(Records drawn from a dataset)
------
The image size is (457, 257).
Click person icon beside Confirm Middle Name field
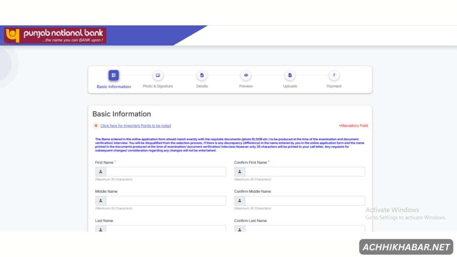tap(239, 201)
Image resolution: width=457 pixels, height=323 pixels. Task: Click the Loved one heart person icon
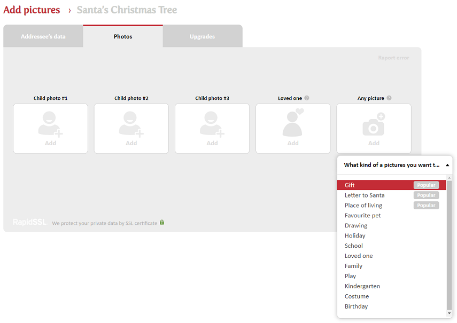point(293,124)
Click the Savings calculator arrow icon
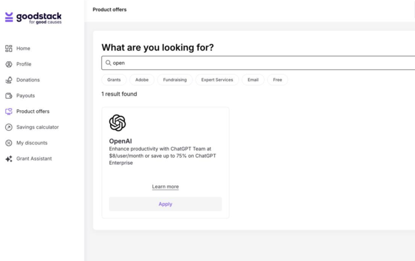The height and width of the screenshot is (261, 415). pos(9,127)
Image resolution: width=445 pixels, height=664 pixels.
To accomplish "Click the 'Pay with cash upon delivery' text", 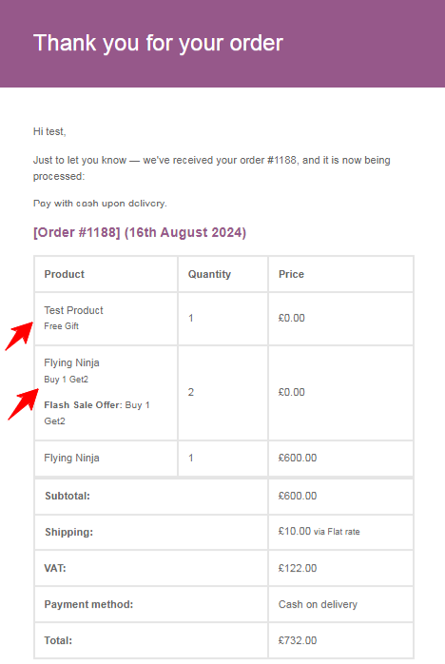I will coord(100,204).
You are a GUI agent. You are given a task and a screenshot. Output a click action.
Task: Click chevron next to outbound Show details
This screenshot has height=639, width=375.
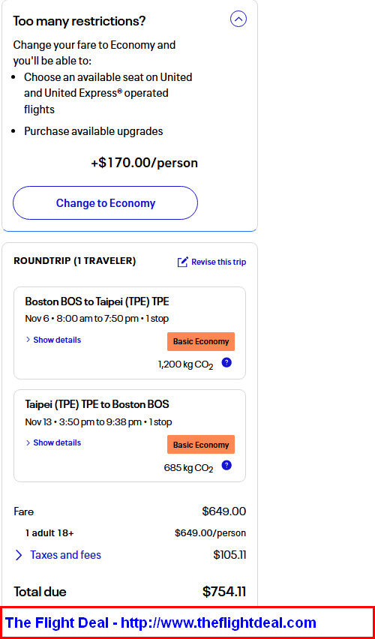click(x=29, y=340)
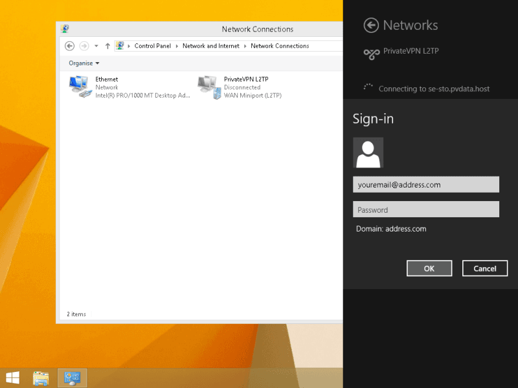
Task: Click the Network Connections title bar icon
Action: (65, 29)
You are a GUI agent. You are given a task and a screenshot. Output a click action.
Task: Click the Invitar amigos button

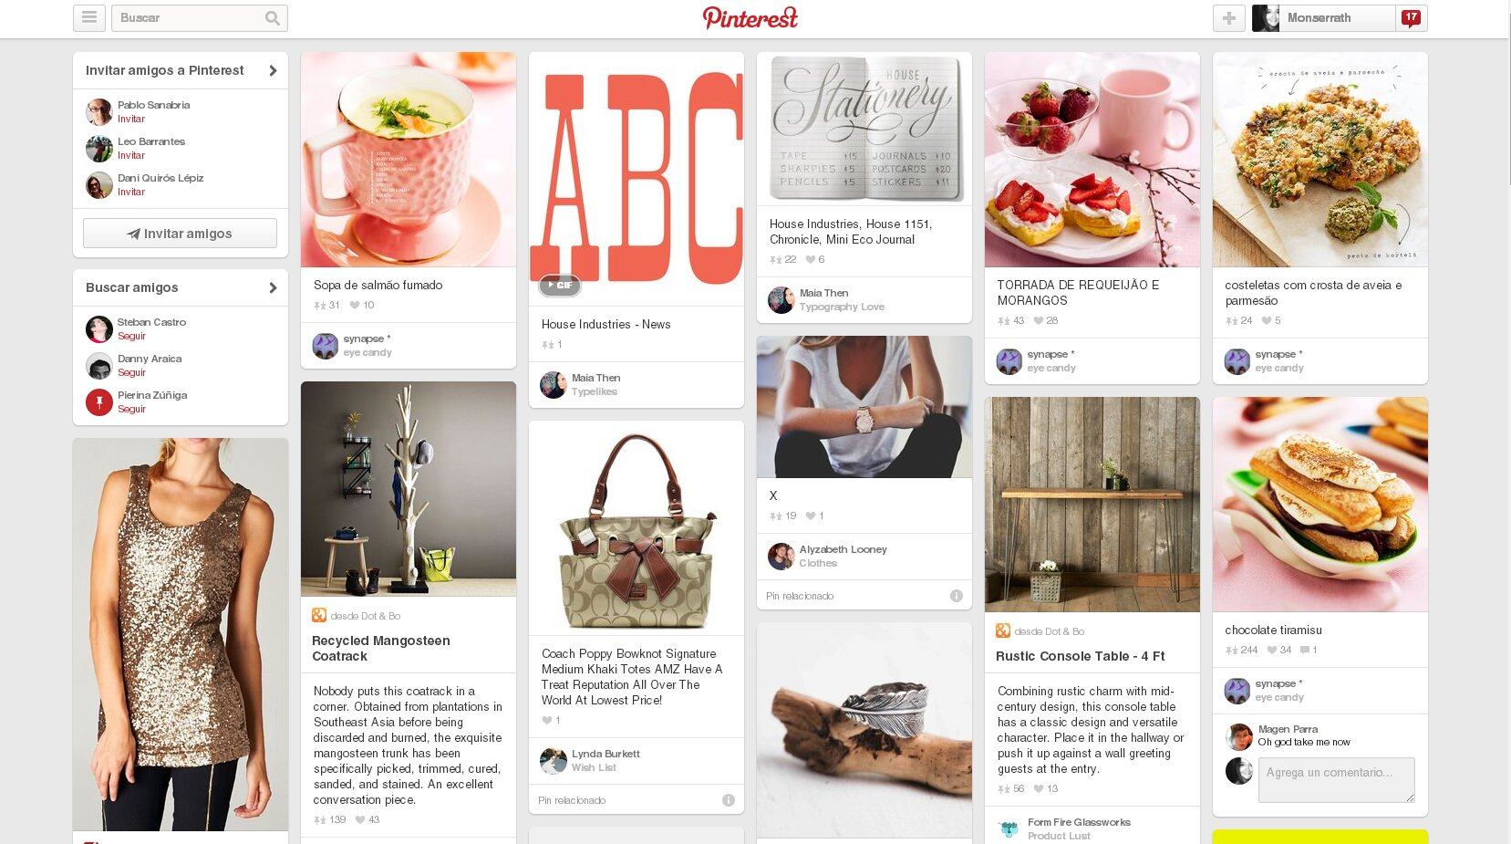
------
• [Your instructions] Lines from the one containing "This screenshot has height=639, width=375." through the end of the entries above, both included, are to be written out exactly; no pictures and no other lines.

• [Response area]
This screenshot has height=639, width=375.
click(x=29, y=340)
Task: Click the Network Connections title bar icon
Action: (65, 29)
You are a GUI agent. You are given a task and a screenshot. Output a click action.
Task: Click the Invitar amigos button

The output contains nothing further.